» **Study text**:
Inertia :- Definition, types and Law of Inertia

On this page we will learn about law of inertia in physics, inertia and types of inertia. But before going any further on the topic we shall learn about the the Galileo's experiment on motion of objects. Let us first begin with the Galileo's experiments on the motion of objects and how he defined inertia and law of inertia.

Galileo's Experiments on the Motion of Objects

Galileo was the first to argue that objects move at a constant speed when no external force acts on them. On the basis of doing a few simple experiments, he came to this revolutionary conclusion. Let us discuss his experiments where he studied motion of objects on an inclined plane. (a) Galileo's Experiment with single inclined plane:- Galileo first investigated the motion of objects on an inclined plane, as seen in the image below.

His Observations:-

  1. The speed of an object increases as it moves down the inclined plane. This means that the object moving down the inclined plane accelerates.
  2. The object's speed reduces as it moves up the inclined plane. This means that object moving up the inclined plane decelerates. This happens due to the pull of gravity.
  3. Galileo reasoned from the previous two observations that when the plane has no slope, there should be no acceleration or deceleration. As a result, Galileo concluded that an object on a horizontal plane should move with constant velocity in a straight line path.

» **Tasks**:
a – In the inertia text, swap "inclined plane" for "ramp" and write out everything from "1. The speed" down to "pull of gravity.".
b – According to the inertia text, what did Galileo conclude about an object on a horizontal plane?
c – List every observation the inertia text gives from Galileo's experiment with a single inclined plane, stating each briefly.

» **Supplied material**:
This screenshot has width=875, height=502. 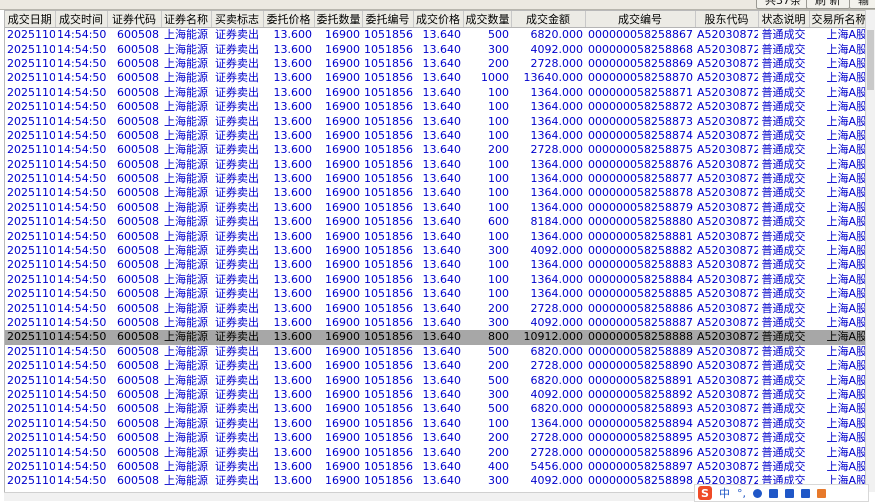 What do you see at coordinates (640, 409) in the screenshot?
I see `cell-fill-no: 000000058258893` at bounding box center [640, 409].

» **Task-by-task results**:
a –
1. The speed of an object increases as it moves down the ramp. This means that the object moving down the ramp accelerates.
  2. The object's speed reduces as it moves up the ramp. This means that object moving up the ramp decelerates. This happens due to the pull of gravity.

b – It should move with constant velocity in a straight line path.

c –
1. An object's speed increases as it moves down the inclined plane, so it accelerates.
2. An object's speed reduces as it moves up the inclined plane, so it decelerates, due to the pull of gravity.
3. When the plane has no slope, there should be no acceleration or deceleration, so an object on a horizontal plane should move with constant velocity in a straight line path.